Говорят, артист полжизни работает на имя, а потом имя работает на него. Так-то оно так, да не только так или не совсем так. Имя имеет свойство существовать отдельно от имяносца, а порой и работать против него. По крайней мере, имя может повлиять не только на жизнь артиста, но и на характер его творчества. Мало того что публичный человек не может утаить глубоко личных своих дел, он — волею имени — демонстрирует их миру, придавая истинной боли свойства, присущие лишь художеству, лишь сцене, лишь печатной странице.

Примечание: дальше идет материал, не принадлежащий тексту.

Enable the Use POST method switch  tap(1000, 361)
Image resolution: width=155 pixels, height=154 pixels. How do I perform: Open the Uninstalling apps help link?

После «Эстрады» Евтушенко действительно выбрал тон доверительности без расчета на немедленное возвратное эхо: «Муки совести», «Женщина расчесывала косу…», «Старухи», «Мы быть молодыми вовсю норовим…», «Меняю славу на бесславье…» и наконец «Памяти Ахматовой». Однако к середине 1966 года появились вещи — в том же, интимном, тоне, но — с повышением ноты, с некоторым пафосом, и вызвано это было, как это ни парадоксально, глубочайше сокровенными причинами. В отношениях с Галей нарастал кризис. Его сумасшедшая жизнь, а может статься, жизнь его безумного имени не оставляла шанса для ровных связей двух сердец.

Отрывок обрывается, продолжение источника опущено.